Study Questions

William Cronon, Changes in the Land

What kinds of sources are available for environmental history? What according to Cronon, are the problems with such sources? What are the sources of bias? What are the problems with extrapolating back from the present?

What were the major factors affecting the Indian economy? What constrained it or influenced it in one direction and not another? How did the Indian economy affect the land? How do their practices fit with our ideology of native peoples as the first ecologists? How did the Indians get hooked into the cash economy and the world market?

Why did Indian money become so important to both sides?

In what ways did the Puritans understand the Indian economy and their own in moral terms, making judgements of right and wrong about work, storage, movement, ownership, intensity of use, gender relations, etc. How did they judge the Indians as rich or poor? What baggage (i.e. ideas, attitudes, values) did they bring with them from England?

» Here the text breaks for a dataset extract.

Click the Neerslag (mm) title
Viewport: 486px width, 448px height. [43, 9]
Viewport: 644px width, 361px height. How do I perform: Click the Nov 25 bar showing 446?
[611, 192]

If the Puritans were most concerned with getting by or making a living, how did they get tied so thoroughly to Europe and the world capitalist market?

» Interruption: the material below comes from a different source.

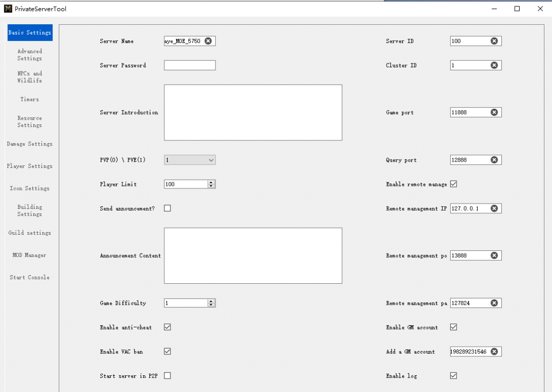
Task: Click into the Server Password input field
Action: (x=190, y=65)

Why does Cronon put so much emphasis on the notion of commodities?

How did the Puritan economy change the land? How were beavers and forests affected? What were the effects of livestock and the plow on the landscape? How did Indians have to change their way of life after the English settled?

Why was wood such an issue in a land with millions of trees?

What were the competing English ideas about land as property? How did cultural factors on both sides affect understandings of land and property? How could the Indians end up selling land more than once?

The famous writer Thoreau looked out on a landscape with few trees, exhausted fields, and few large wild animals. How and why does Cronon say this landscape evolved two centuries after English settlement?